╔══
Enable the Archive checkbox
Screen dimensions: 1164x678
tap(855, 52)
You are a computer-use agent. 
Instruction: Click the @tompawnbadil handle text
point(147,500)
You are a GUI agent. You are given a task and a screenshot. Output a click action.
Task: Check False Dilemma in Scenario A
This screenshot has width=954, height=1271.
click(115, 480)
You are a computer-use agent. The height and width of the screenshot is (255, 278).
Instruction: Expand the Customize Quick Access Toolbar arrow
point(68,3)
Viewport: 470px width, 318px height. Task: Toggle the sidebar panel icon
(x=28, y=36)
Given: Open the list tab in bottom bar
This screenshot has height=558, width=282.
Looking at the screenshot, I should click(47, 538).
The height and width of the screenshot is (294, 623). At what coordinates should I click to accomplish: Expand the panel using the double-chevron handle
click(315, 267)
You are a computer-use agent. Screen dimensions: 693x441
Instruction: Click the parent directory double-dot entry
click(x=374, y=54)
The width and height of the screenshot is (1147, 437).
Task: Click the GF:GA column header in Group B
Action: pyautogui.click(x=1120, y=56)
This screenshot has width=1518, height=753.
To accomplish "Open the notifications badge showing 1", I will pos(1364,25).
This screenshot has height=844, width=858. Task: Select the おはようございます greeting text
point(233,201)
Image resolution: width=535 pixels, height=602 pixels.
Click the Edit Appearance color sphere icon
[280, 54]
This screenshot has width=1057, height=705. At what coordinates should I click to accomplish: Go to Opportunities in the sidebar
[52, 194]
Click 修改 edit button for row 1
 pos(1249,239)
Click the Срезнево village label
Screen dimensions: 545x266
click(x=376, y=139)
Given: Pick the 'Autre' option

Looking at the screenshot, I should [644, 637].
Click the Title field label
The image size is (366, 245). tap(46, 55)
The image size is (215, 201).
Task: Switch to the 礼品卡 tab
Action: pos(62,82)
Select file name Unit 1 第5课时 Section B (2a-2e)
╚══
* **Work instruction**
Tally the lines in the listing that contain the string "Open", then report that tally alone.

* **Task result**
2